Sunday, February 28, 2010

Do your Clustered Indexes on IDENTITYs Have the Correct FILLFACTOR?

The great thing about blogging is that it forces you to be as sure as you can that you know what you're talking about. That alone makes it worthwhile...

I started this FILLFACTOR post a few days ago with a completely different goal in mind. After I did my due diligence, however - perusing Books OnLine, seeing what's in my "dead trees" library, and reading my favorite gurus' blogs - I realized that the "tip" I was preparing to demonstrate was completely wrongheaded.

In the process, I learned a lot about setting FILLFACTOR values. One thing I learned was that clustered indexes on IDENTITY columns should almost always have their FILLFACTOR set to 100% (completely full - no room for expansion). The reasoning has to do with page splits, which are expensive, especially on a clustered index.

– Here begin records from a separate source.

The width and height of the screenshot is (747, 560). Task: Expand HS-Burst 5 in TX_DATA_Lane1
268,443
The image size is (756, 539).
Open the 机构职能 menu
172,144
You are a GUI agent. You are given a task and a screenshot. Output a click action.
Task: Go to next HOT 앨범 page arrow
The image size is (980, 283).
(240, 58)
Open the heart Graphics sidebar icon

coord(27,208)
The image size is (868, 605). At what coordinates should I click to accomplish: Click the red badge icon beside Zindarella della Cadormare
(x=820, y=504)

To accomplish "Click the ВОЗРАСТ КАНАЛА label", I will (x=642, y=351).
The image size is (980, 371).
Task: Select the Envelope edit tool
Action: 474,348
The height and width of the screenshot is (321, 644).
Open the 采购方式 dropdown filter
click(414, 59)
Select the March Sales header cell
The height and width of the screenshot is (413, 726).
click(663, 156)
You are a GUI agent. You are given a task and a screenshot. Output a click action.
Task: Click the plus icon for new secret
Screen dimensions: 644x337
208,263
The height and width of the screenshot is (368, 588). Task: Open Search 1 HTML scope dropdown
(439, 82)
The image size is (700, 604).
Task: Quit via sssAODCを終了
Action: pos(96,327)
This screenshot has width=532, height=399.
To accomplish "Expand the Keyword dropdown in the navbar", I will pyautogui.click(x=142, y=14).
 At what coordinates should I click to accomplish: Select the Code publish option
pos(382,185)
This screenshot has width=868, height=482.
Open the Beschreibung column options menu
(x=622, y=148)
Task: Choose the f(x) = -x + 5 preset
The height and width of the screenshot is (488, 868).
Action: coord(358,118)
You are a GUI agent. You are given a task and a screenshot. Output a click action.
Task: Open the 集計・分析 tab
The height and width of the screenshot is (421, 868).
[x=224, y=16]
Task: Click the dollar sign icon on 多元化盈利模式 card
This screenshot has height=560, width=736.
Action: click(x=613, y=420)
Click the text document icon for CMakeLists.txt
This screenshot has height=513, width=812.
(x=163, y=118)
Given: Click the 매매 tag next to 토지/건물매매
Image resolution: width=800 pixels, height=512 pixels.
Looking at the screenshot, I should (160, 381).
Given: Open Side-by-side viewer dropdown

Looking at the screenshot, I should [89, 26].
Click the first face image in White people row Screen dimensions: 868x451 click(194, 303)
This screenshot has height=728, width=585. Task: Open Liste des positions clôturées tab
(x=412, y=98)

Since IDENTITY columns are monotonically increasing, INSERTs will always be applied to the end of the index, so an INSERT will never cause a page split. UPDATE-ing a record can cause page splits, but only if a variable-length field (like, an NVARCHAR) is updated with more data than it had before. Since the page is already 100% full, there's nowhere to put the extra data: that causes a page split.

Can we avoid page splits like this by setting the FILLFACTOR to something less than 100% - that is, leave some empty space on each page? Sure, but, as always, there's a downside. Database "reads" typically outnumber "writes" by a factor of n to 1, right? Whether n is 5 or 50 depends on who you believe, and the unique characteristics of each database, and certainly changes over time; so it's a little vague, but in any case, the typical OLTP database does a lot more reads than writes. That's important, because setting the FILLFACTOR to less than 100% can make reads much slower: that's the downside.

To see why this is, imagine you have a table with 1000 rows, and 50 rows will fit on an 8 KB page. With a FILLFACTOR of 100%, every page is full (by definition), this will require 100 / 50 = 20 pages. So, a scan of this table will require, at most, 20 reads.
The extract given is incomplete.